One of the key initiatives was a complete redesign of Sealy’s core Posturepedic mattress line. Critically, Sealy shifted away from a costly, two-sided design that allowed mattress owners to do something most didn’t bother to: flip their mattresses. Instead, Sealy designed a new and improved “no flip” mattress whose technology improved Sealy’s margins and leapfrogged the technology of its chief rival, Simmons, which had been selling a one-sided mattress for years. Three other major initiatives that sprang from Sealy’s fullpotential assessment involved account planning strategies and tools, pricing, and manufacturing changes to reduce material yield loss.

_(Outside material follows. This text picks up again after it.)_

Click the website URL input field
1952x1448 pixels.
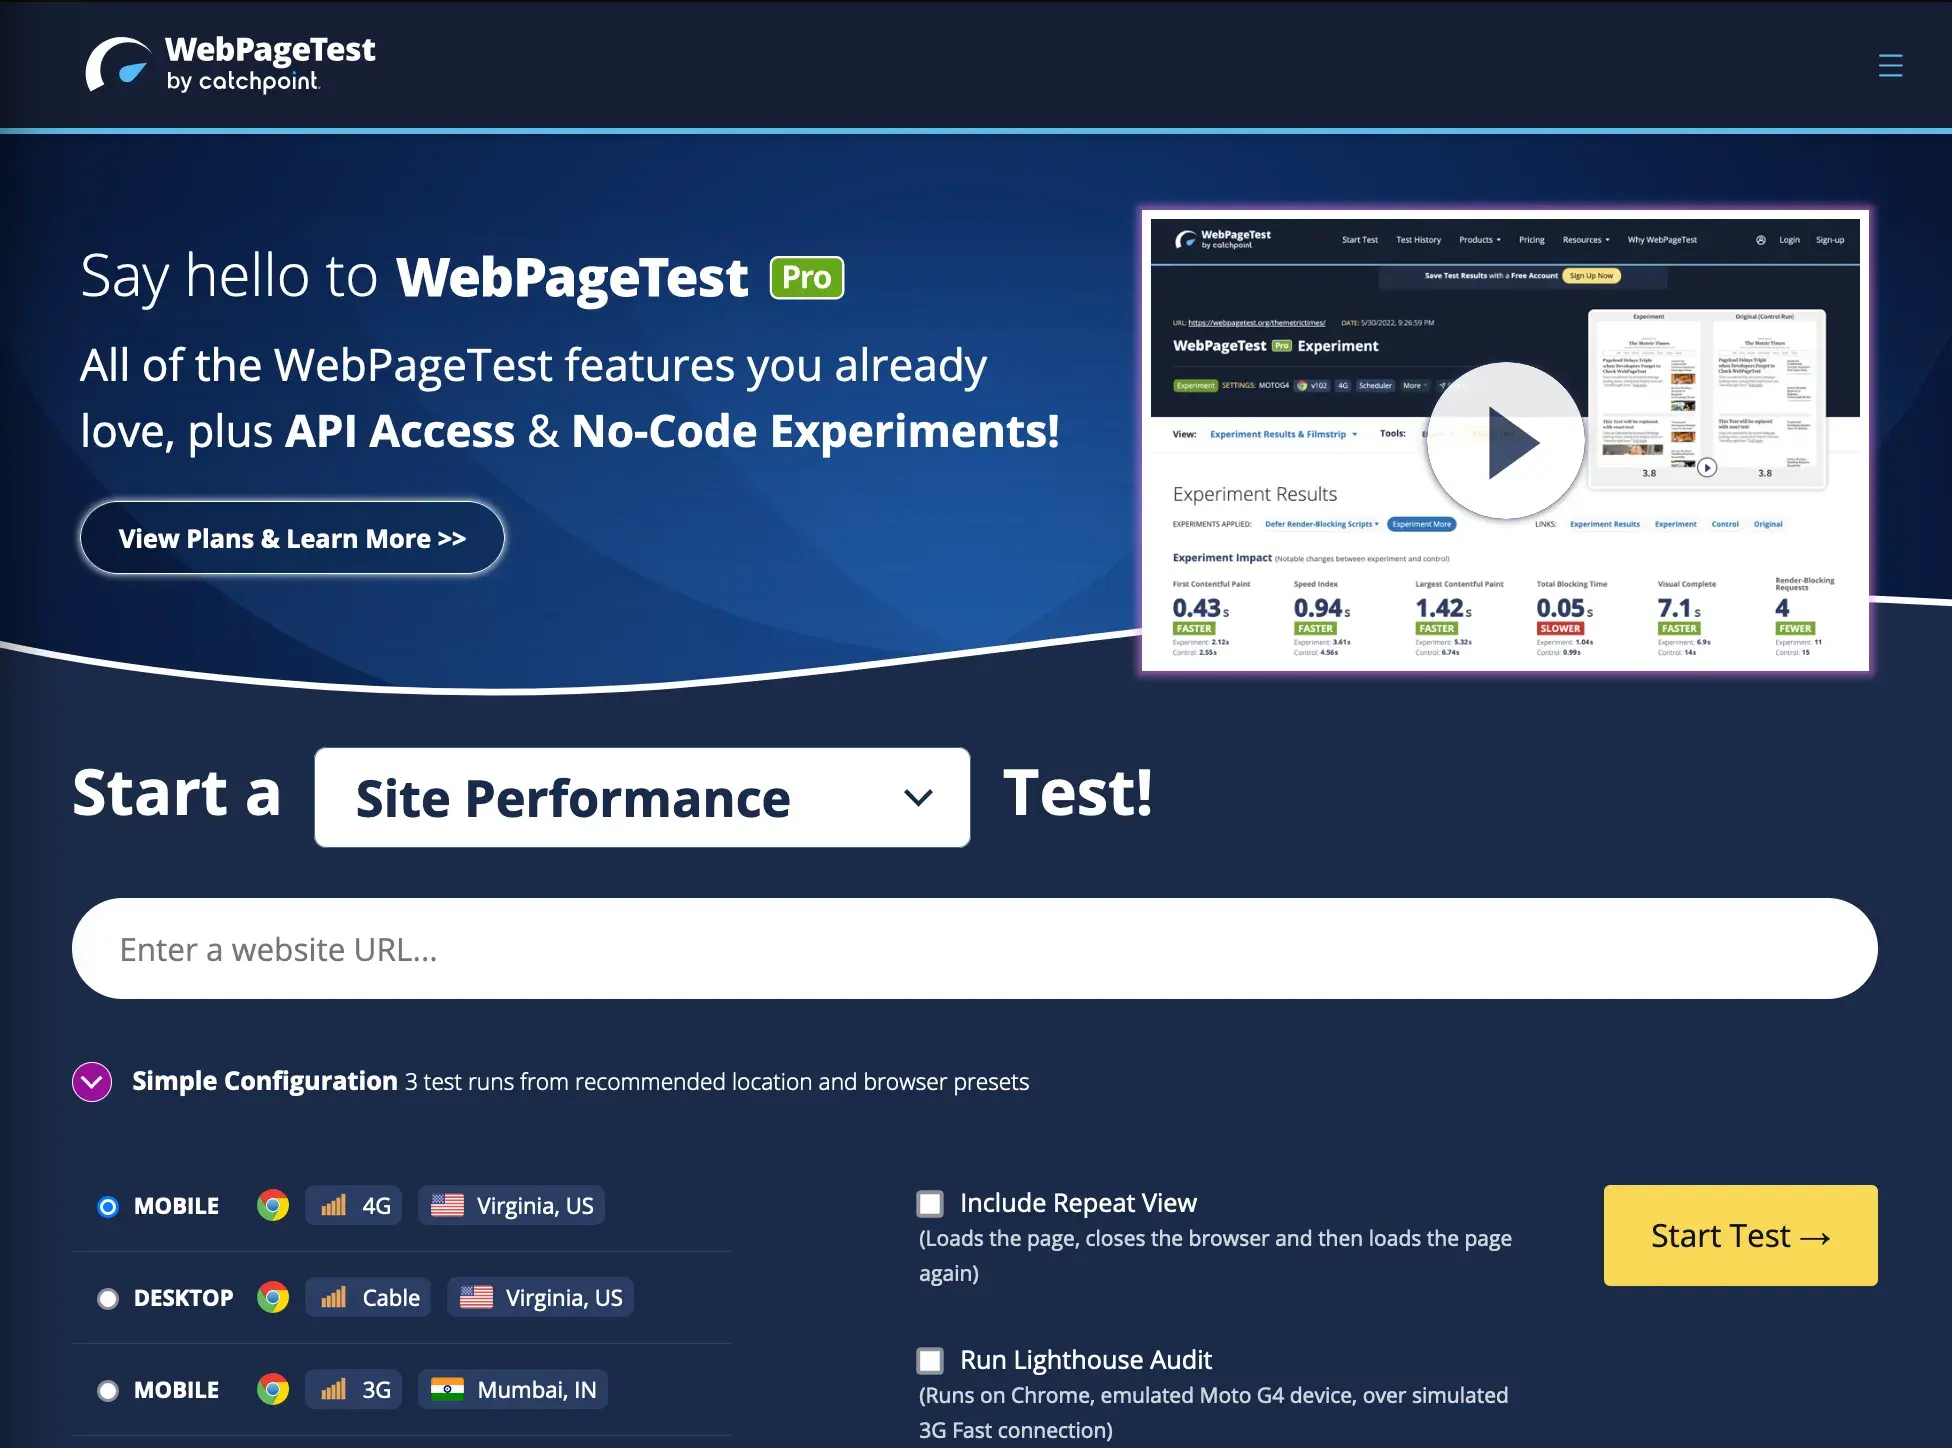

This rigorous assessment also revealed what Sealy should not do. For example, before the sale, Sealy’s management team had mapped out a plan to increase revenues by its volume of mid-priced mattresses. A detailed product profitability analysis convinced Sealy management that concentrating on higher price points would raise profitability and reward its retailers most. This was accomplished in two ways: by focusing the redesign of Sealy’s core mattress line on the targeted price points; and by developing decision-making tools that would assist sales reps in maximizing the profitability of each account’s merchandising mix.
The key growth and cost-cutting initiatives increased EBITDA by more than 50 percent over three years.
Defining the company’s full potential, including a target value and a short list of key initiatives, is only the preamble to the down-in-the-trenches activities that come in the blueprint-development phase (as described in the next section). But before we leave our Sealy case study behind, it is worth fast-forwarding to reveal how the story turned out. In 2004, Sealy’s owners sold the company to Kohlberg Kravis Roberts & Company (KKR), netting a better than fivefold return on equity. KKR willingly paid this price because of the strength of the full-potential plan and clear momentum in results already banked. Under KKR ownership, Sealy continued to grow EBITDA and reap the benefits of the full-potential program.